Marc Madiot, team manager della Groupama-FDJ, svela che il suo corridore simbolo lascerà il ciclismo pedalato al termine della stagione: "Me l'ha detto alla fine dell'anno scorso ma avevo già capito da qualche mese le sue intenzioni"

12.01.2023 18:01

Thibaut Pinot si ritirerà a fine 2023. Non è stato il corridore ad annunciarlo, ma il suo team manager Marc Madiot, storico deus ex machina della Groupama-FDJ, per il quale il 32enne nato a Lure è stato più simile a un figlio che a un membro della squadra. La notizia è stata diffusa poco fa dai canali social della Groupama, all'interno di una lunga intervista nella quale Madiot ha rivelato che già a metà 2022 aveva intuito che il ragazzo fosse prossimo al ritiro: “Da alcune sensazioni, parole dette a mezza bocca, avevo capito che Thibaut si stava allontanando dall'idea di essere un corridore. Mi ha formalizzato la sua decisione a fine stagione e non ho provato a dissuaderlo, conoscendolo e considerando anche che questa è una scelta molto personale".

Madiot scende in dettagli: "Ha sicuramente influito il fatto, da parte sua, di veder via via ritirarsi un po' di compagni d'avventura con cui aveva condiviso diversi anni in squadra. È un ragazzo molto sensibile, ha sempre avuto bisogno di avere intorno a lui un gruppo coeso che lo faceva sentire come dentro a un bozzolo; solo che gli anni passano, la squadra è anche cambiata in questo periodo, lui ha perso qualche riferimento. Per noi sarà la chiusura di un'epoca ma abbiamo l'obbligo di andare avanti”.

La carriera professionistica di Pinot si è sviluppata interamente nel team di Madiot, di cui lo scalatore della Franca Contea è stato l'uomo simbolo per oltre un decennio: passato alla categoria superiore nel 2010 vestendo la maglia dell'allora Française des Jeux, il corridore ha rappresentato per molto tempo la grande speranza per gli appassionati francesi in ottica Tour de France. Ma il rapporto di Thibaut con la Grande Boucle ha cominciato presto a farsi conflittuale: schiacciato dalle pressioni, il corridore per diversi anni ha vissuto con difficoltà l'idea di dover per forza partecipare alla corsa di casa, fino a disertarla addirittura nel 2018 (nello stesso periodo maturava invece un certo feeling con il Giro e con le corse italiane: non è forse un caso che proprio il 2018 sia stata la sua stagione migliore a livello di risultati). Altro elemento caratterizzante di una certa fase della sua carriera, la paura della velocità in discesa, superata infine con un lungo training psicologico.
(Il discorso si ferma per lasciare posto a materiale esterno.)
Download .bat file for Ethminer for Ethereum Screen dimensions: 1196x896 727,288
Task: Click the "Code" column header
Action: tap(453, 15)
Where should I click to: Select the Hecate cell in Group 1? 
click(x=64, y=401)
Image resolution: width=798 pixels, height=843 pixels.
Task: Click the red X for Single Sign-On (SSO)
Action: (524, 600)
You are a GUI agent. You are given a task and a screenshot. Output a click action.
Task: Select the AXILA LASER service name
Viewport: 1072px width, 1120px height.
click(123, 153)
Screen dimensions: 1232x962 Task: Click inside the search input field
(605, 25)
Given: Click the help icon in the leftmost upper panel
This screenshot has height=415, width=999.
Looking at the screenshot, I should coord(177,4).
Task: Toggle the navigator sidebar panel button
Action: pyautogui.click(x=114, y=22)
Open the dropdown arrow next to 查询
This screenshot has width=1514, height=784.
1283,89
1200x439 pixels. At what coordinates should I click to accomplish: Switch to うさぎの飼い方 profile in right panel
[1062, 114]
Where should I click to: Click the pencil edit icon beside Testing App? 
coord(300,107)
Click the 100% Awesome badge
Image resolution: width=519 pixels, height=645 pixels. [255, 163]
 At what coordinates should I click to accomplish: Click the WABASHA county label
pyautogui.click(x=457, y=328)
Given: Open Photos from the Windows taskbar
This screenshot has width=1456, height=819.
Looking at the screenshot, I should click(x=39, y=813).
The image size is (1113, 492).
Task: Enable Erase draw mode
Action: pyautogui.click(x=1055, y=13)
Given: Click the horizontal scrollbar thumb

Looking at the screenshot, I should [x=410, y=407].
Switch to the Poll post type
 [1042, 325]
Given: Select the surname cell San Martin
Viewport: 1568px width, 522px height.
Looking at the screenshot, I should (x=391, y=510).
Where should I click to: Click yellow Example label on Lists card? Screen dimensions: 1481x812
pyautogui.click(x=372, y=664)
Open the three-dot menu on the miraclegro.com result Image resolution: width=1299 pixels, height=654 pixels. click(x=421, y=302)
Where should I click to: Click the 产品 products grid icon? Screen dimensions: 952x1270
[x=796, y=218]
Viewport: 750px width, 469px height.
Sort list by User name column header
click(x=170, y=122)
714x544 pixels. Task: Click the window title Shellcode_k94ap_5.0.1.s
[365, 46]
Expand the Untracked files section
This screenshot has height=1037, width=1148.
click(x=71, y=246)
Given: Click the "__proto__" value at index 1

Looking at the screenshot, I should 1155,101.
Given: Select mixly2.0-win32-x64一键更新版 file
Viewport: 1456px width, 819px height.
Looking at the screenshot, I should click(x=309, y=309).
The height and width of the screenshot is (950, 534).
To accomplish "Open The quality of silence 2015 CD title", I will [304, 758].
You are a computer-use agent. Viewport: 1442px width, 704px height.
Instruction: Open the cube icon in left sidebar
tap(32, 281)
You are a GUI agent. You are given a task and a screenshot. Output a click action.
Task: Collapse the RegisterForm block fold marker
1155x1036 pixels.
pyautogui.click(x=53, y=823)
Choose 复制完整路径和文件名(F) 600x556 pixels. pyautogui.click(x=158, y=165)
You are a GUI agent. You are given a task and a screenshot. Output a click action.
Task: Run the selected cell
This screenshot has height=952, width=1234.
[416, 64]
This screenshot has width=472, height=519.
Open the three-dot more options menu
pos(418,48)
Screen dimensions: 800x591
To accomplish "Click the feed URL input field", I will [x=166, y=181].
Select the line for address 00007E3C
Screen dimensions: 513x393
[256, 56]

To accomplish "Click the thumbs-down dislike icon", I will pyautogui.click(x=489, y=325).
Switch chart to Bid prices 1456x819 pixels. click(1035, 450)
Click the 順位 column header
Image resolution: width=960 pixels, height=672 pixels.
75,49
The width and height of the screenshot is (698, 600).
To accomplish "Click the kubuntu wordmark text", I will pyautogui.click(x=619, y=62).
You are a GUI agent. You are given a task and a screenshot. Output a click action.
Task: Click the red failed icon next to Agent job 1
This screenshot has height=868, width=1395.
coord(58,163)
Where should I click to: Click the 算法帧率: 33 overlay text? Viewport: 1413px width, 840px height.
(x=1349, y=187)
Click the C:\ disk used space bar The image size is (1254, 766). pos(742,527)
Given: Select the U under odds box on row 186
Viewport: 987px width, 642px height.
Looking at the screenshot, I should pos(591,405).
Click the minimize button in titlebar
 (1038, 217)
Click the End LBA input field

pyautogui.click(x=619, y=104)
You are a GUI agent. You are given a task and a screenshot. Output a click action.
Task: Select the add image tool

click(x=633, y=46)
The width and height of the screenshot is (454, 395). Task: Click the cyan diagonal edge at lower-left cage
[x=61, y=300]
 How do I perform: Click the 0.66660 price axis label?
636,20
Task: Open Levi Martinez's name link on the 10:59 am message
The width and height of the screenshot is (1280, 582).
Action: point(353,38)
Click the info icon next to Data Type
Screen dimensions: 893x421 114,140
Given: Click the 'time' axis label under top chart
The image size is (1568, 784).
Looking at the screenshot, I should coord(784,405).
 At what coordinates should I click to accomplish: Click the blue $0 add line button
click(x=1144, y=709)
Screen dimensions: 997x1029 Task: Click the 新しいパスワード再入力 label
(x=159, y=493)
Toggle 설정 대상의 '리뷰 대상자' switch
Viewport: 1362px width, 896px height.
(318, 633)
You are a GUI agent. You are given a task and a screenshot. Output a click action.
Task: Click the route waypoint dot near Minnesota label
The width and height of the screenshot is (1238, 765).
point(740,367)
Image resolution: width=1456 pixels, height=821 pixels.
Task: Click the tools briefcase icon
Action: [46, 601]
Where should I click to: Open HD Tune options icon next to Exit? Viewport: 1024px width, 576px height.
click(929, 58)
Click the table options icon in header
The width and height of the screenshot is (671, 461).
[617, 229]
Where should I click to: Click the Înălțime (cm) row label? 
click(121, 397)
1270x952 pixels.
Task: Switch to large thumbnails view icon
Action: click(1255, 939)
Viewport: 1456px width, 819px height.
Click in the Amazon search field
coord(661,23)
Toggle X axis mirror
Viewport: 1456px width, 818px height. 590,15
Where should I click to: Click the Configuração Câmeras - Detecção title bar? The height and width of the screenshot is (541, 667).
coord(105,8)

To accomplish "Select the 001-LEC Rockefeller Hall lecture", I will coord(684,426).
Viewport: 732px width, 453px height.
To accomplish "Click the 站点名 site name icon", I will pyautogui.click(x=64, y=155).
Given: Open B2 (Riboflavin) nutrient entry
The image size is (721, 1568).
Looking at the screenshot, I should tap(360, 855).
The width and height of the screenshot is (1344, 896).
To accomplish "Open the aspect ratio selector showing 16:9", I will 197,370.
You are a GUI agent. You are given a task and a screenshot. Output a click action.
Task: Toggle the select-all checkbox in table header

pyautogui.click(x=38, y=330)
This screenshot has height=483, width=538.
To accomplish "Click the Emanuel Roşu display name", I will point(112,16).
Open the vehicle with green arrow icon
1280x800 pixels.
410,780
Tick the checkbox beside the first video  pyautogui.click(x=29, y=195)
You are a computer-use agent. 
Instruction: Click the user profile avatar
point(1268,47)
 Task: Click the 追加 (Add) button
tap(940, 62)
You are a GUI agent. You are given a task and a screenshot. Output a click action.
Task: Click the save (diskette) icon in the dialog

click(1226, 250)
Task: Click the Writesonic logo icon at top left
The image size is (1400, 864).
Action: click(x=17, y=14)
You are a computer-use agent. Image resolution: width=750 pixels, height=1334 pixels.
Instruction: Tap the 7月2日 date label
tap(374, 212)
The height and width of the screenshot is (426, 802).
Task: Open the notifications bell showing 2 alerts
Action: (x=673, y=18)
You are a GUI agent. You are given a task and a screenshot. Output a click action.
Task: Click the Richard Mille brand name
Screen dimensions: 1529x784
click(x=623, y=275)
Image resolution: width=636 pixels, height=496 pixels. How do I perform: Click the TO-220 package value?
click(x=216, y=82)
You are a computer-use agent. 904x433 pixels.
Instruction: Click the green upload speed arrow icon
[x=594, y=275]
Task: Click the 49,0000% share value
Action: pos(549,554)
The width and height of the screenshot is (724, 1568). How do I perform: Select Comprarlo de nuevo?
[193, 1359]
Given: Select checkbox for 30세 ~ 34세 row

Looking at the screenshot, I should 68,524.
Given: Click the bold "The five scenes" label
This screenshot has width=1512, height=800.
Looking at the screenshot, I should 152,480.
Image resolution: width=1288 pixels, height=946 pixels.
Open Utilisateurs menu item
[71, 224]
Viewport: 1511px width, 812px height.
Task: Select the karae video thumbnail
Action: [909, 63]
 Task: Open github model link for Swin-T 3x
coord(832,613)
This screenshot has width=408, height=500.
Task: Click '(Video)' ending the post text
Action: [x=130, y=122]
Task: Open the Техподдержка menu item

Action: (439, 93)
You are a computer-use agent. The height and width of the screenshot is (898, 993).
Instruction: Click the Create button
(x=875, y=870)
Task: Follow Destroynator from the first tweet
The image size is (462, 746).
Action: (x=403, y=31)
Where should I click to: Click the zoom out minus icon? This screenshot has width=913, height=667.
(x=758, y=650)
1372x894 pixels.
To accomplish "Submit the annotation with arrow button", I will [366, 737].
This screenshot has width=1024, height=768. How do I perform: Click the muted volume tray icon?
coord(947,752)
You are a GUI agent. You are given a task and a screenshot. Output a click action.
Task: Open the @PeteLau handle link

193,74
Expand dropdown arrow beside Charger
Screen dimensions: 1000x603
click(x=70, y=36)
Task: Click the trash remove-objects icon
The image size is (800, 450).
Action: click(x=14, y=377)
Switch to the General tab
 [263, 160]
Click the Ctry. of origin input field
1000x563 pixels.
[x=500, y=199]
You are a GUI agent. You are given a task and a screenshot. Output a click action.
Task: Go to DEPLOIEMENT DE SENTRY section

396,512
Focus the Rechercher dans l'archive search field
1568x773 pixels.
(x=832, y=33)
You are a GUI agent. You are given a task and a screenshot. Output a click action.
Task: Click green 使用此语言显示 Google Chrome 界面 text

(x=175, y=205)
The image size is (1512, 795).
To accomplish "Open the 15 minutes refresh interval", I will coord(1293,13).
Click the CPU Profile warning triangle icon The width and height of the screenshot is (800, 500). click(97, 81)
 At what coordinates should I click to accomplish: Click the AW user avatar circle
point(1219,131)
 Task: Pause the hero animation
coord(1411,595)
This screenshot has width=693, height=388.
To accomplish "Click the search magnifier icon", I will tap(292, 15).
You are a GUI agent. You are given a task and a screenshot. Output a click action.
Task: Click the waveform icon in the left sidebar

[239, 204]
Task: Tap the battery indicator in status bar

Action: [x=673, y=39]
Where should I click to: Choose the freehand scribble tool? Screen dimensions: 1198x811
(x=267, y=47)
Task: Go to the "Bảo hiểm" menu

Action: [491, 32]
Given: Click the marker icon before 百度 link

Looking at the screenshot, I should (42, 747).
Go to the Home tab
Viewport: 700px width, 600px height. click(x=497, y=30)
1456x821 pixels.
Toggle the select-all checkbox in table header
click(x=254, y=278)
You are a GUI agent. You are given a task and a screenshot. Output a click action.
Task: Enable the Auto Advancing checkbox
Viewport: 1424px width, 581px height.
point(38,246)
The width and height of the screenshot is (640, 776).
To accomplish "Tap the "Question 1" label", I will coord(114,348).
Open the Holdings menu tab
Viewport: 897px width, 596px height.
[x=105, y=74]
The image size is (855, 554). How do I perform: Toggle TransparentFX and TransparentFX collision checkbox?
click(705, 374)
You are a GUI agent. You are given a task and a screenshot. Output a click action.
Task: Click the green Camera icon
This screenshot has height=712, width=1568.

Il suo palmarès parla di un terzo posto al Tour (nel 2014), un quarto al Giro (2017) e un sesto alla Vuelta (2018) come migliori risultati nei GT. Nel 2019 era in lotta per il successo alla Boucle quando dovette ritirarsi a due tappe dalla fine per un infortunio, fatto che lo prostrò particolarmente ma da cui seppe poi riprendersi. Il più importante successo in carriera per Pinot è stato il Giro di Lombardia 2018, a cui si affiancano tre successi di tappa al Tour, due alla Vuelta e uno al Giro, oltre a diverse corse di minor rilevanza: Critérium International 2016, Tour de l'Ain 2017 e 2019, Tour of the Alps e Milano-Torino 2018. I tifosi (non solo quelli francesi) l'hanno amato molto anche per il suo carattere fragile e per l'approccio romantico alla professione.

Madiot resta comunque convinto che il 2023 sarà un'ottima stagione per Pinot: “È di buon umore, si sta allenando bene, penso che farà un buon Giro d'Italia. Non si percepisce ancora come un pensionato, insomma non andrà alla corsa rosa per fare gruppetto”.